HOW TO COMPLETE THIS TASK -> Filter the listing and keep only the lines with the word "search".

TASK DATA ->
::::::::

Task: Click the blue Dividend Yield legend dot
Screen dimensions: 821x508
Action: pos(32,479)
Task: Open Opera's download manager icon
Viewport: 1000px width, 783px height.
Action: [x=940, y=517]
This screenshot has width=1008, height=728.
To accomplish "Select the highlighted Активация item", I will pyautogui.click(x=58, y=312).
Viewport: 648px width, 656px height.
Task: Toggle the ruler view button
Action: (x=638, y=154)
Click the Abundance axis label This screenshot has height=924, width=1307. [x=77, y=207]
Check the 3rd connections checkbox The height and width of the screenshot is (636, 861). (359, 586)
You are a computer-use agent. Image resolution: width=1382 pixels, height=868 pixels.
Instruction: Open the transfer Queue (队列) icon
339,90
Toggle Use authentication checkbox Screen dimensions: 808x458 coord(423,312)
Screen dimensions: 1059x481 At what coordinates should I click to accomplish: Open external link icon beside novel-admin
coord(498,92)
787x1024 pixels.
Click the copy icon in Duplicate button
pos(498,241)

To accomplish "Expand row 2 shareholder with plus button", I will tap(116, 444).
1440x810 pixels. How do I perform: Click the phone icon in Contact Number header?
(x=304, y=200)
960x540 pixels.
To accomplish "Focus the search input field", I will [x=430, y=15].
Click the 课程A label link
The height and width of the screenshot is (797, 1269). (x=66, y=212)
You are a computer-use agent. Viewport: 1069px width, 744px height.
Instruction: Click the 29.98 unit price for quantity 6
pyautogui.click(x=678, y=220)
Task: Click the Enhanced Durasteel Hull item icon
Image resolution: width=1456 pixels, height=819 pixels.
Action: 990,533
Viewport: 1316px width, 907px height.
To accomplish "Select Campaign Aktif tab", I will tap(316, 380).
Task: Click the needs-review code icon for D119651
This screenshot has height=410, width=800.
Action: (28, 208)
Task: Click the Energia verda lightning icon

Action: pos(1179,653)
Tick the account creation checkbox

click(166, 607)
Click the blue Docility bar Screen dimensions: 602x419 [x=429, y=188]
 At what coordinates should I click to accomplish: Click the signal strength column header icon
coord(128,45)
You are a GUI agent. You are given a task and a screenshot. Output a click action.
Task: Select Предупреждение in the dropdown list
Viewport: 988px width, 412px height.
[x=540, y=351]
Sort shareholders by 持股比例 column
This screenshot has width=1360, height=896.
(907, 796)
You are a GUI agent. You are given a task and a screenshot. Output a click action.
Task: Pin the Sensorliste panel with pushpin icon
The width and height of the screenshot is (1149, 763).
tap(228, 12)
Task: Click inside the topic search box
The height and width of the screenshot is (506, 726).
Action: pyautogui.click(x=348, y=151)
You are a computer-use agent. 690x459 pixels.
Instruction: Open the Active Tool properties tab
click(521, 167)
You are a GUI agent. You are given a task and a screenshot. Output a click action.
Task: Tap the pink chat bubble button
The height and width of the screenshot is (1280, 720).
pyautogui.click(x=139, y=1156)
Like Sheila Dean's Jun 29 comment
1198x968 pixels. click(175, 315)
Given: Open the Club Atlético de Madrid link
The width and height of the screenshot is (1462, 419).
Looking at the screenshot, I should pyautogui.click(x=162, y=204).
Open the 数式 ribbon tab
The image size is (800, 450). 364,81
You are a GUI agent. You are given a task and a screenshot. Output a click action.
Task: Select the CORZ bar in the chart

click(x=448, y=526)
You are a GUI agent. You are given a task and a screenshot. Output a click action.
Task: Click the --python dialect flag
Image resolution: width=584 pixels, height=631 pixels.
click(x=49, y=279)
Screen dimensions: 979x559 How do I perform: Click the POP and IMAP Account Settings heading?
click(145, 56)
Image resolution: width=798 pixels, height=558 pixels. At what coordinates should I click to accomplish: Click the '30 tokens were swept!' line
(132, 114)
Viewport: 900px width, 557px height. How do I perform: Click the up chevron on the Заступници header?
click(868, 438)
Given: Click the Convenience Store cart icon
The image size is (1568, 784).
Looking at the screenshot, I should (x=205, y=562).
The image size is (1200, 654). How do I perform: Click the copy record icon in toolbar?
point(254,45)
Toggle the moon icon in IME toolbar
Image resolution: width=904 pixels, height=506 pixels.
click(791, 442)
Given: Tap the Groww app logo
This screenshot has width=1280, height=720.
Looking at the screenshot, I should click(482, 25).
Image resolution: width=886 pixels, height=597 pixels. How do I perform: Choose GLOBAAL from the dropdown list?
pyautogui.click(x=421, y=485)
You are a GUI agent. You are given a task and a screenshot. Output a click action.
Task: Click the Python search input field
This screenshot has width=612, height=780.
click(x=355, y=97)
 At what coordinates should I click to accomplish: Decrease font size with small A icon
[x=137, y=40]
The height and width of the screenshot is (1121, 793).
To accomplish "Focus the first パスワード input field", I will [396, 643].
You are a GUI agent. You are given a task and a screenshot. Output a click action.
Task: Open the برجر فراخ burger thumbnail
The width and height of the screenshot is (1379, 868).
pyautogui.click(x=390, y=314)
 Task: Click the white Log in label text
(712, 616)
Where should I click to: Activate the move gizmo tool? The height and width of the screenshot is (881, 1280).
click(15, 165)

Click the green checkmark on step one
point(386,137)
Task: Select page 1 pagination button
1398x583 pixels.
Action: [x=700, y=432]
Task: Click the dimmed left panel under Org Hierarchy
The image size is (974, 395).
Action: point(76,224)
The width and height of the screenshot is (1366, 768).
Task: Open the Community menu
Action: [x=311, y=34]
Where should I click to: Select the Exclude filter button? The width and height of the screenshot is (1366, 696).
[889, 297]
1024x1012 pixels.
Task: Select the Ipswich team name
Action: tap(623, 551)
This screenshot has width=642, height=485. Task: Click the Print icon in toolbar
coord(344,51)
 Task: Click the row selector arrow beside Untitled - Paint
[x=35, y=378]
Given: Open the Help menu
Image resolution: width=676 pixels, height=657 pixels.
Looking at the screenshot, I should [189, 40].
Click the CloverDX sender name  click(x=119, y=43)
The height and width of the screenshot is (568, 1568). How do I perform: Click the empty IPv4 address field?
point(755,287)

::::::::

RESPONSE TO THIS EXERCISE ->
To accomplish "Focus the search input field", I will [x=430, y=15].
Task: Click inside the topic search box
Task: Click the Python search input field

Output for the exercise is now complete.